A classic back-to-school letter
ARINTHIA S. KOMOLAFE
Published: Sep 10, 2013
As my children returned back to school this fall term after a long and eventful summer, I could not help but reflect upon the sentiments expressed in a letter that has been attributed to U.S. President Abraham Lincoln.
While there have been numerous debates about the authorship of the letter, which was supposedly written to his son’s teacher, the words of the letter express parental love and articulate the expectations of a parent in relation to his or her child. Implicitly it appreciates the fact that the majority of a child’s time will be spent in the presence of a teacher or an instructor, who will not only be responsible for his academic education, but also play a major role in his introduction to life as well as its challenges, perplexities and contradictions.
An inspiration for all
The referenced letter serves and should serve as an inspiration to teachers, parents and children alike. To the teacher because it re-emphasizes the magnificent role that teachers play in the development of students into fit and proper individuals of our society, who are able to contribute to the growth and success of our nation. To parents because it highlights how the formal education system fits into our value system and our dreams for the future of our children, which ultimately determines the destiny of our commonwealth. The letter brings to light the vital role of parents in their children’s education and the importance of a strategic partnership with their children’s teachers in the development of well-rounded citizens of tomorrow.
To the children and students who are the subject of this letter for all seasons, this note provides an insight into the thoughts of most parents regarding their offspring. It is de facto a window into the minds of their earthly guardians which reveals unconditionally and oft times tough love aimed at ultimately putting them on the right track towards a successful and fulfilling life. The letter unravels the true intentions of parents and guardians which go beyond merely sending them to school because the law mandates the same, to a genuine desire that they become the best and all that they can be.
The transcript from wise utterances
The letter is so profound and relevant to the current state of affairs in our country that I found it desirable to share the full text with the populace at the commencement of the new school year. It is only fitting that we reproduce verbatim this self-explanatory letter that is attributed to Lincoln and in some cases described as “An Anonymous Father’s Letter to His Son’s Teacher” rather than provide an analysis. While there are varying versions of the letter, the crux of all the versions are the same. The letter reads: “My son starts school today. It is all going to be strange and new to him for a while and I wish you would treat him gently. It is an adventure that might take him across continents. All adventures that probably include wars, tragedy and sorrow. To live this life will require faith, love and courage.
“So dear teacher, will you please take him by his hand and teach him things he will have to know, teaching him – but gently, if you can. Teach him that for every enemy, there is a friend. He will have to know that all men are not just, that all men are not true. But teach him also that for every scoundrel there is a hero, that for every crooked politician, there is a dedicated leader.
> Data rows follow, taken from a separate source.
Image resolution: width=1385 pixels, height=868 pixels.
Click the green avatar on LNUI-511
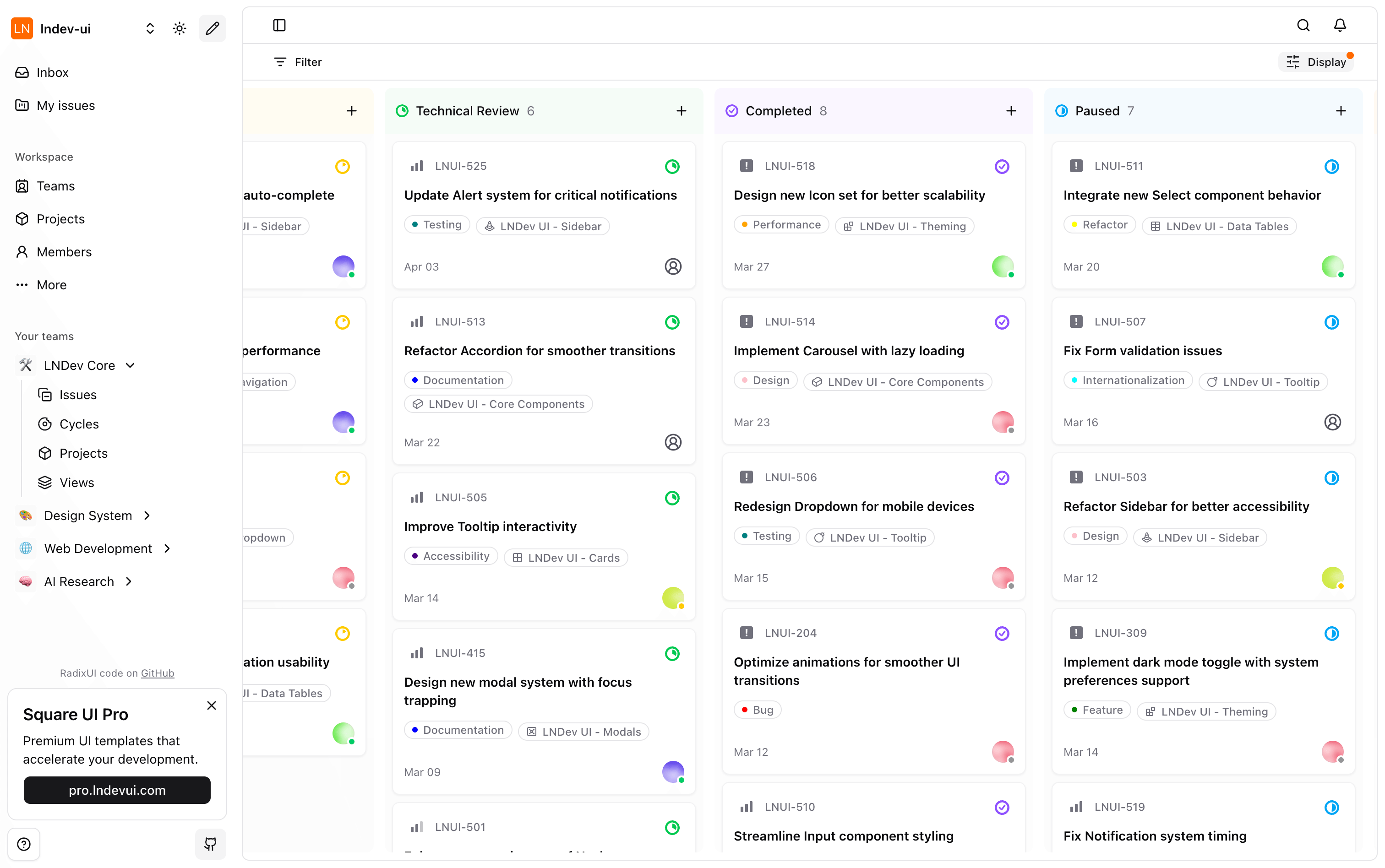click(x=1332, y=266)
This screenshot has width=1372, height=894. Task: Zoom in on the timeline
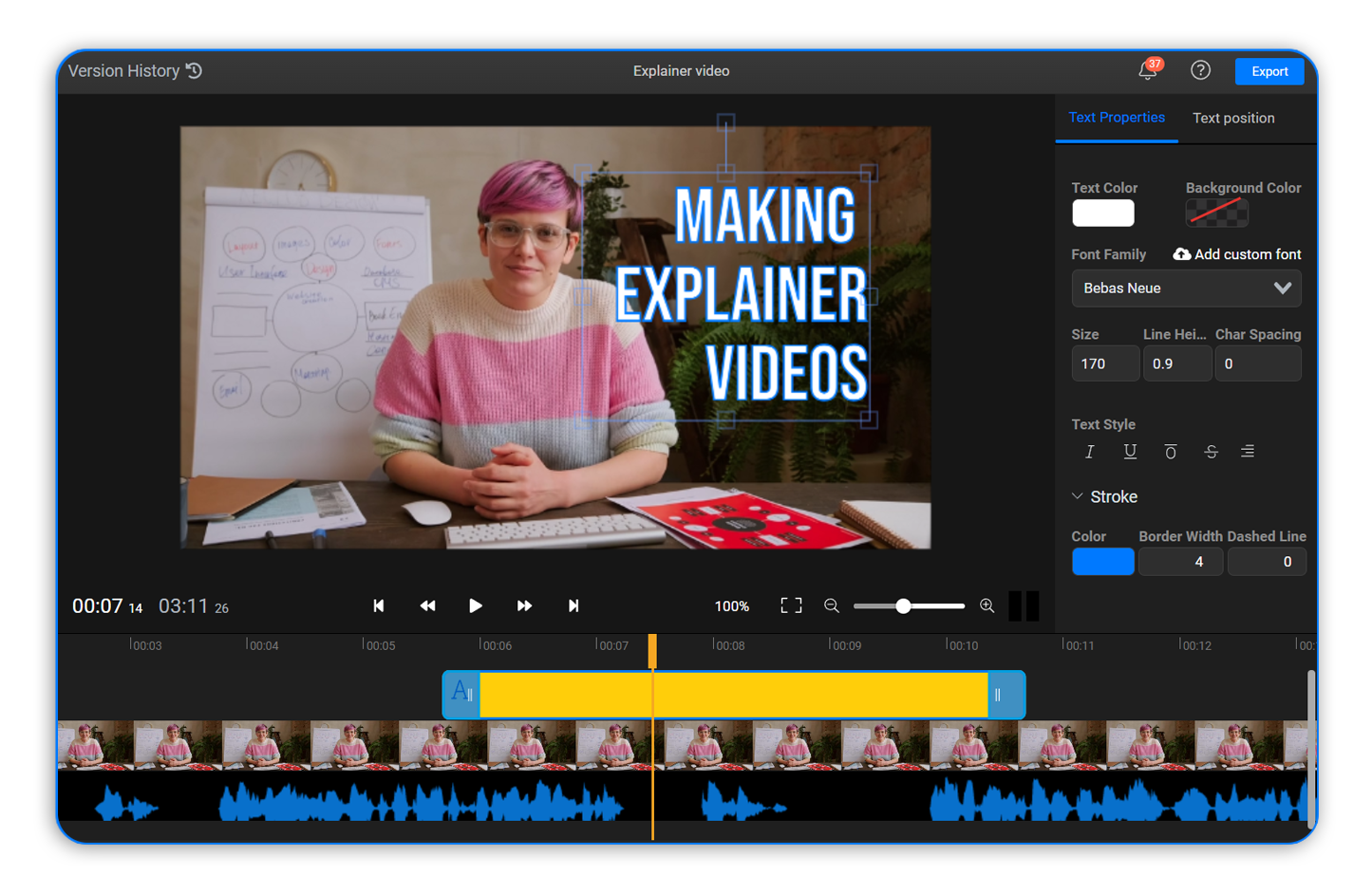click(987, 605)
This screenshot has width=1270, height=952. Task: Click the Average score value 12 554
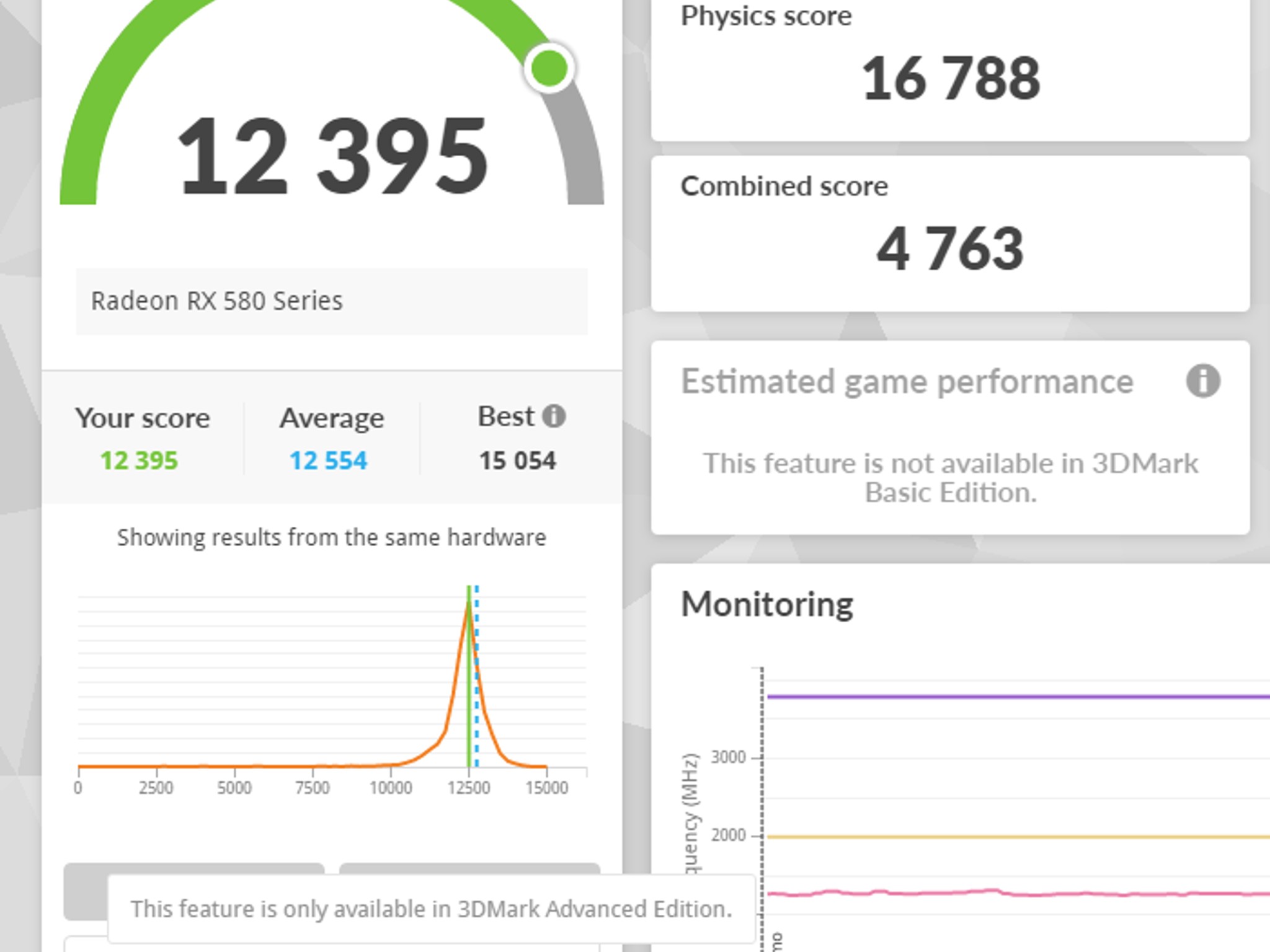[328, 461]
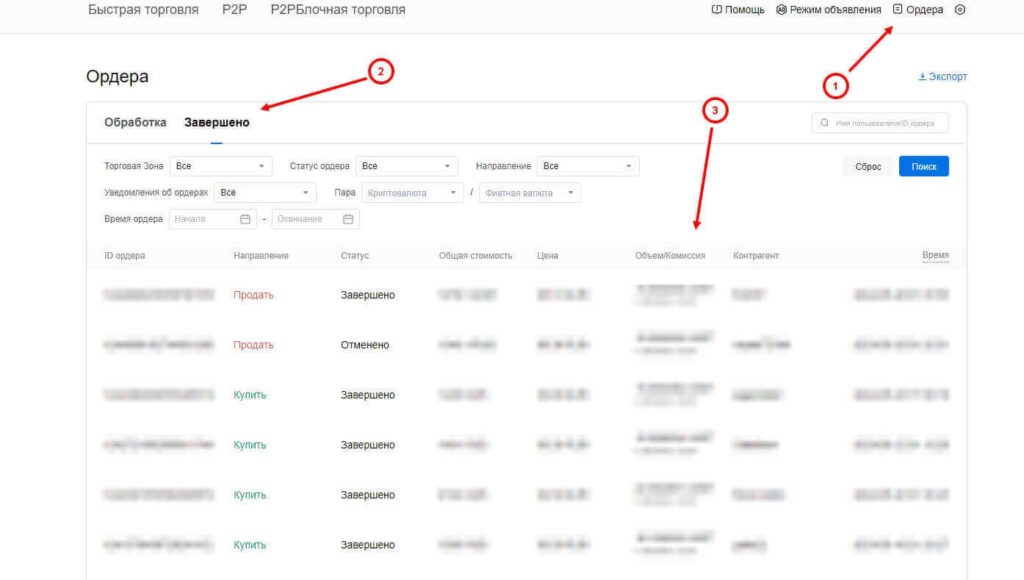Image resolution: width=1024 pixels, height=580 pixels.
Task: Click the ad mode icon
Action: 781,10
“Teach him if you can that 10 cents earned is of far more value than a dollar found. In school, teacher, it is far more honorable to fail than to cheat. Teach him to learn how to gracefully lose, and enjoy winning when he does win.
“Teach him to be gentle with people, tough with tough people. Steer him away from envy if you can and teach him the secret of quiet laughter. Teach him if you can – how to laugh when he is sad, teach him there is no shame in tears. Teach him there can be glory in failure and despair in success. Teach him to scoff at cynics.
“Teach him if you can the wonders of books, but also give time to ponder the extreme mystery of birds in the sky, bees in the sun and flowers on a green hill. Teach him to have faith in his own ideas, even if everyone tells him they are wrong.
“Try to give my son the strength not to follow the crowd when everyone else is doing it. Teach him to listen to everyone, but teach him also to filter all that he hears on a screen of truth and take only the good that comes through.
“Teach him to sell his talents and brains to the highest bidder but never to put a price tag on his heart and soul. Let him have the courage to be impatient, let him have the patients to be brave. Teach him to have sublime faith in himself, because then he will always have sublime faith in mankind, in God.
“This is a big order, teacher but see what best you can do. He is such a nice little boy and he is my son.”
Going back to basics
Core moral values of hope, honesty, hard work, faith, fortitude, perseverance, self-control, self-worth and diligence echo throughout this letter. Parents must continue to uphold these important standards for their children. The standards must remain and we must not compromise on the values that have helped us to build this nation. For a deviation from these principles will only destroy the work of our ancestors and render in vain the labor of our past heroes.
There is no doubt that the reproduced letter above will remain relevant and valuable for years to come. Hopefully, it will inspire you as it has done to so many individuals across the globe for many years and also motivate you to create your own tradition of letter writing to your children’s teachers and instructors. A candid letter from the heart of a parent stating his/her expectations, aspirations and dreams for his/her child will go a long way to ensure the meeting of minds with teachers and encourage them in their pursuit of excellence.
The Bahamas will be a better place if and when the majority of our parents have the sentiments expressed in this letter and our teachers have the courage to follow through on the same. We wish all of our school students and teachers a successful 2013-2014 school year and pray God’s blessings upon our children, parents, teachers and The Bahamas.